**WHAT YOU WILL DO:** Transcribe the data below in full, exactly.

++++ MATERIAL PROVIDED ++++

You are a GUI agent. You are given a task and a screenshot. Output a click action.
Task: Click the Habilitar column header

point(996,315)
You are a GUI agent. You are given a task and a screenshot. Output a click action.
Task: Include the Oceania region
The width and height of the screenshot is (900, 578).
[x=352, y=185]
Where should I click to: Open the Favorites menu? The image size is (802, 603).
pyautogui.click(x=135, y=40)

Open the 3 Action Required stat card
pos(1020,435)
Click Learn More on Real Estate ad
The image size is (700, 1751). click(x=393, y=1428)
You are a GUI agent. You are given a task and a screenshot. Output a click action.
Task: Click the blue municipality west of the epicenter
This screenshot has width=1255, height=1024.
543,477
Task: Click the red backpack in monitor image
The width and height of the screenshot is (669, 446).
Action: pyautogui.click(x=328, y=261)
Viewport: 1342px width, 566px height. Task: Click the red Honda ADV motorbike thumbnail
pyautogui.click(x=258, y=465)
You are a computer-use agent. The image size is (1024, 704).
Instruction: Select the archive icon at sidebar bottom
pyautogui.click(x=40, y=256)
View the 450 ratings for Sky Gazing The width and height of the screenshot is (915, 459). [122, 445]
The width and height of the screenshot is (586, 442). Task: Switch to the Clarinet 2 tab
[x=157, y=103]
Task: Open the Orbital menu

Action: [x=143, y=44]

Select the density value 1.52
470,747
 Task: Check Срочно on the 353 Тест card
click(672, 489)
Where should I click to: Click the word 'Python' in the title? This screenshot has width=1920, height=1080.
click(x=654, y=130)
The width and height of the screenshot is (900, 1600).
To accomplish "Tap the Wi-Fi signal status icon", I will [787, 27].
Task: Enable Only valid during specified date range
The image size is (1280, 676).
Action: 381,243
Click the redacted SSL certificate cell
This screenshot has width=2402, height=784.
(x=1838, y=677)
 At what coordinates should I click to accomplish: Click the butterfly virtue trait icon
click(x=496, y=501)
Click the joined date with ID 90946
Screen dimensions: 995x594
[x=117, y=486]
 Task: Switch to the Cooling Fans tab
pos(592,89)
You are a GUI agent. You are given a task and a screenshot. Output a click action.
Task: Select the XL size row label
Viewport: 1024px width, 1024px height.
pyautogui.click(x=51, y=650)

++++

**EXPECTED OUTPUT:**
You are a GUI agent. You are given a task and a screenshot. Output a click action.
Task: Click the Habilitar column header

point(996,315)
You are a GUI agent. You are given a task and a screenshot. Output a click action.
Task: Include the Oceania region
The width and height of the screenshot is (900, 578).
[x=352, y=185]
Where should I click to: Open the Favorites menu? The image size is (802, 603).
pyautogui.click(x=135, y=40)

Open the 3 Action Required stat card
pos(1020,435)
Click Learn More on Real Estate ad
The image size is (700, 1751). click(x=393, y=1428)
You are a GUI agent. You are given a task and a screenshot. Output a click action.
Task: Click the blue municipality west of the epicenter
This screenshot has width=1255, height=1024.
543,477
Task: Click the red backpack in monitor image
The width and height of the screenshot is (669, 446).
Action: pyautogui.click(x=328, y=261)
Viewport: 1342px width, 566px height. Task: Click the red Honda ADV motorbike thumbnail
pyautogui.click(x=258, y=465)
You are a computer-use agent. The image size is (1024, 704).
Instruction: Select the archive icon at sidebar bottom
pyautogui.click(x=40, y=256)
View the 450 ratings for Sky Gazing The width and height of the screenshot is (915, 459). [122, 445]
The width and height of the screenshot is (586, 442). Task: Switch to the Clarinet 2 tab
[x=157, y=103]
Task: Open the Orbital menu

Action: [x=143, y=44]

Select the density value 1.52
470,747
 Task: Check Срочно on the 353 Тест card
click(672, 489)
Where should I click to: Click the word 'Python' in the title? This screenshot has width=1920, height=1080.
click(x=654, y=130)
The width and height of the screenshot is (900, 1600).
To accomplish "Tap the Wi-Fi signal status icon", I will [787, 27].
Task: Enable Only valid during specified date range
The image size is (1280, 676).
Action: 381,243
Click the redacted SSL certificate cell
This screenshot has width=2402, height=784.
(x=1838, y=677)
 At what coordinates should I click to accomplish: Click the butterfly virtue trait icon
click(x=496, y=501)
Click the joined date with ID 90946
Screen dimensions: 995x594
[x=117, y=486]
 Task: Switch to the Cooling Fans tab
pos(592,89)
You are a GUI agent. You are given a task and a screenshot. Output a click action.
Task: Select the XL size row label
Viewport: 1024px width, 1024px height.
pyautogui.click(x=51, y=650)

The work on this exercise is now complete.